The constitutional courts taking note of suffering and humiliation are entitled to grant compensation,”.

That has been regarded as a redeeming feature. In the case at hand, taking into consideration the totality of facts and circumstances, we think it appropriate to grant a sum of Rs 5,00,000 (Rupees five lakhs only) towards compensation to each of the petitioners to be paid by the State of M.P. within three months hence. It will be open to the State to proceed against the erring officials, if so advised.” (emphasis supplied).”

Most significantly, the Bench minces just no words to hold in para 17 that, “It is worth mentioning here that the petitioners were arrested on 02.11.2019 and were subsequently released on bail by this Court only on 15.07.2021 in M.Cr.C. No.29973 of 2021, thus, they have been imprisoned for a period of 1 year and 8 months in this frivolous case lodged only at the whims and caprice of the concerned police officers,”.

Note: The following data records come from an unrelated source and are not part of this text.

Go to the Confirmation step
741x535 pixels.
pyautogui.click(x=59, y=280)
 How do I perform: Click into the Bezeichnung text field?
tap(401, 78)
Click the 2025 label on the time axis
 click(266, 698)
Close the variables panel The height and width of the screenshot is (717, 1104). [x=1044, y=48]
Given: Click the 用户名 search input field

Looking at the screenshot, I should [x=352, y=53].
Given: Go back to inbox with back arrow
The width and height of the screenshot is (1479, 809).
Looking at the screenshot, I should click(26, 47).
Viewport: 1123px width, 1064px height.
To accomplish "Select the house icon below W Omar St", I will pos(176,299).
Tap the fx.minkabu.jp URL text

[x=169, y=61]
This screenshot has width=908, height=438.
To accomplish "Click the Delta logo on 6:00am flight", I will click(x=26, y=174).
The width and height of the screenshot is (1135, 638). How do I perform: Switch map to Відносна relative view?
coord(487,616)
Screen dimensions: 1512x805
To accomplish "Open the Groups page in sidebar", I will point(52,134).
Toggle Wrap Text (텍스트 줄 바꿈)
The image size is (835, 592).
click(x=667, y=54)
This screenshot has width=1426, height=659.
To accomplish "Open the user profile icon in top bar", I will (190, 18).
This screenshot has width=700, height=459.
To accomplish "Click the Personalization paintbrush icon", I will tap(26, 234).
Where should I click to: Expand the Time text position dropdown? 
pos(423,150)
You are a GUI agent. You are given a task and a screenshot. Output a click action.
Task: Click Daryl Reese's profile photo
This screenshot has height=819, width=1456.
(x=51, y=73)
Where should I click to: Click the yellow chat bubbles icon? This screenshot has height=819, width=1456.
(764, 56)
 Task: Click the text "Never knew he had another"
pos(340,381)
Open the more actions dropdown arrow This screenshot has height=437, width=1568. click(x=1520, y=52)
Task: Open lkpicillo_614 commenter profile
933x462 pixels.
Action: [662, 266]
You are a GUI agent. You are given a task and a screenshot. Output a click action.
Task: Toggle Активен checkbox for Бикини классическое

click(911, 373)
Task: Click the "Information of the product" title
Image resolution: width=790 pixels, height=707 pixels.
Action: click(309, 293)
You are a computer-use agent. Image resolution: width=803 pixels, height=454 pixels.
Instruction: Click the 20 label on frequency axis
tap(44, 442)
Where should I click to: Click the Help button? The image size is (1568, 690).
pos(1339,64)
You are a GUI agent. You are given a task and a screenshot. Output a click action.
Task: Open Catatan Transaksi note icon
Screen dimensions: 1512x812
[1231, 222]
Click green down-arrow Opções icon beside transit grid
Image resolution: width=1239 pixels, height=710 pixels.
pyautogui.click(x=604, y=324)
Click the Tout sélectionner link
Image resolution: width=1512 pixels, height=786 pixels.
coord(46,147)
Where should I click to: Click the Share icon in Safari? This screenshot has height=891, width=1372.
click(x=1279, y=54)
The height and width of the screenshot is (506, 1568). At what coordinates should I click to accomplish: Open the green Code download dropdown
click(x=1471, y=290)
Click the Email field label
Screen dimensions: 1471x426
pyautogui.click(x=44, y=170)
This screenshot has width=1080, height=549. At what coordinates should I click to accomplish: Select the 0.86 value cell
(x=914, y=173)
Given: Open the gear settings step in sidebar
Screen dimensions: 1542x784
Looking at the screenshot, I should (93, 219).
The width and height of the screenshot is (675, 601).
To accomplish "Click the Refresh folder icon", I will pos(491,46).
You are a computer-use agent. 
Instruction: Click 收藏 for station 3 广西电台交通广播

This Court is of the considered opinion that the investigation was apparently carried out with malafide intentions and there was no reason for the concerned police officer to apprehend the container backed by valid documents and count each and every one of 1600 boxes to come to a conclusion that there is a short fall of 59 boxes out of 1600 boxes, and this shows the deliberate attempt of the concerned police officers to falsely implicate the petitioners for ulterior motives which amounts to misfeasance, and considering the fact that the petitioners have spent more than 1 year and 8 months in jail, in clear violation of the their fundamental right guaranteed under Art.21 of the Constitution, this Court, while taking note of the decision rendered by the Supreme Court in the case of Rini Johar and Ors. Vs. State of M.P. And Ors. (supra) wherein, the Supreme Court has granted a compensation of Rs.5 lakhs to each of the petitioners of the said case where they were arrested illegally and were required to spend three weeks and seventeen days in jail respectively, deems it appropriate to impose heavy cost on the State and thus, it is directed that the State shall pay the petitioners, a sum of Rs.20 lakhs (Rupees Twenty Lakhs only) each towards compensation, to be paid by the State of M.P. within two months time and it will be open for the State Government to proceed against the erring officer, and recover the said amount from them after due process of law.”

In sum, the Madhya Pradesh High Court has rightly accorded paramount status to the legal rights of the petitioners. It has also rightly directed to pay Rs 20 lakhs each as compensation to the two individuals who were wrongly kept in prison for 20 months in a frivolous case at the whims and caprices of the police. So the compensation stood fully justified!